Department of Chemistry, Capital Normal University, Beijing 100048, China.
Institute of Environmental Assessment and Water Research (IDAEA-CSIC), 08043 Barcelona, Spain.
Molecules. 2022 Apr 5;27(7):2338. doi: 10.3390/molecules27072338.
Multivariate Curve Resolution Alternating Least Squares (MCR-ALS) can analyze three-way data under the assumption of a trilinear model using the trilinearity constraint.

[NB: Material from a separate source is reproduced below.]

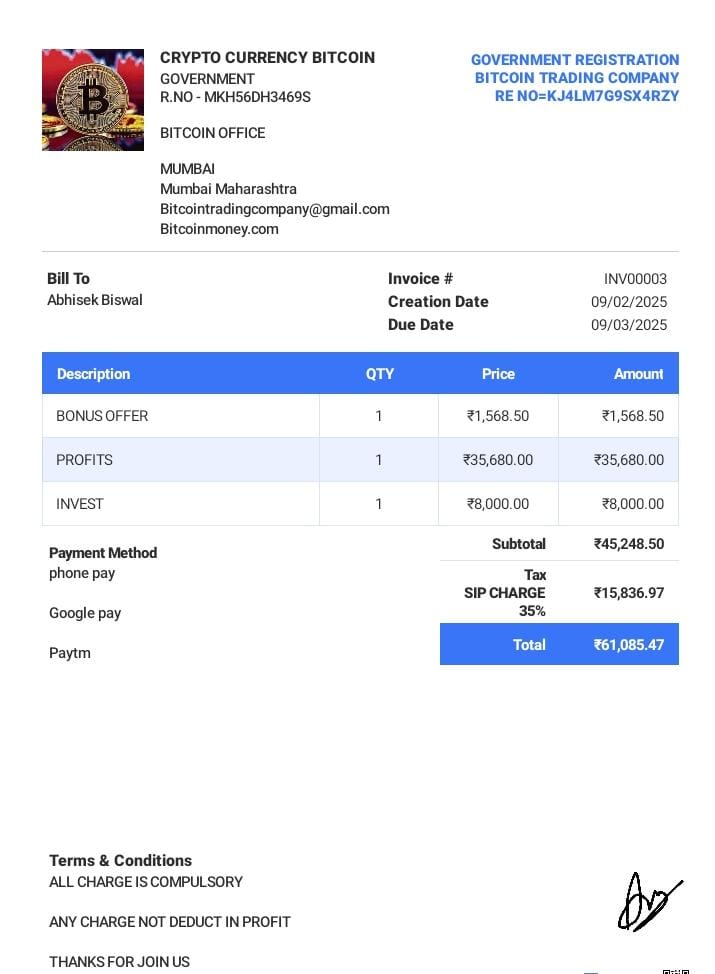The width and height of the screenshot is (715, 974).
Task: Click the Creation Date value 09/02/2025
Action: coord(628,302)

However, the rigid application of this constraint can produce unrealistic solutions in practice due to the inadequacy of the analyzed data to the characteristics and requirements of the trilinear model. Different methods for the relaxation of the trilinear model data requirements have been proposed, like in the PARAFAC2 and in the direct non-trilinear decomposition (DNTD) methods. In this work, the trilinearity constraint of MCR-ALS is adapted to different data scenarios where the profiles of all or some of the components of the system are shifted (not equally synchronized) or even change their shape among different slices in one of their data modes. This adaptation is especially useful in gas and liquid chromatography (GC and LC) and in Flow Injection Analysis (FIA) with multivariate spectroscopic detection. In a first data example, a synthetic LC-DAD dataset is built to investigate the possibilities of the proposed method to handle systematic changes (shifts) in the retention times of the elution profiles and the results are compared with those obtained using alternative methods like ATLD, PARAFAC, PARAFAC2 and DNTD. In a second data example, multiple wine samples were simultaneously analyzed by GC-MS where elution profiles presented large deviations (shifts) in their peak retention times, although they still preserve the same peak shape. Different modelling scenarios are tested and the results are also compared. Finally, in the third example, sample mixtures of acid compounds were analyzed by FIA under a pH gradient and monitored by UV spectroscopy and also examined by different chemometric methods using a different number of components. In this case, however, the departure of the trilinear model comes from the acid base speciation of the system depending on the pH more than from the shifting of the FIA diffusion profiles.
多元曲线分辨交替最小二乘法(MCR-ALS)可以在三线性模型的假设下,通过三线性约束,分析三向数据。然而,由于分析数据与三线性模型的特征和要求不匹配,该约束的严格应用在实际中可能会产生不真实的解。已经提出了多种放松三线性模型数据要求的方法,例如 PARAFAC2 和直接非三线性分解(DNTD)方法。在这项工作中,MCR-ALS 的三线性约束被应用于不同的数据场景,其中系统的所有或部分组分的轮廓被移动(不同步),甚至在其数据模式之一的不同切片中改变形状。这种适应在气相和液相色谱(GC 和 LC)以及多变量光谱检测中的流动注射分析(FIA)中特别有用。在第一个数据示例中,构建了一个合成的 LC-DAD 数据集,以研究所提出的方法处理洗脱轮廓保留时间系统变化(移动)的可能性,并将结果与替代方法(如 ATLD、PARAFAC、PARAFAC2 和 DNTD)的结果进行比较。在第二个数据示例中,同时通过 GC-MS 分析了多个葡萄酒样本,尽管其峰保留时间存在较大偏差(移动),但洗脱轮廓仍保留相同的峰形。测试了不同的建模场景,并对结果进行了比较。最后,在第三个示例中,在 pH 梯度下通过 FIA 分析了酸化合物的样品混合物,并通过 UV 光谱进行监测,还使用不同数量的组分通过不同的化学计量方法进行了检查。然而,在这种情况下,三线性模型的偏离来自于系统的酸碱形态,而不是来自于 FIA 扩散轮廓的移动。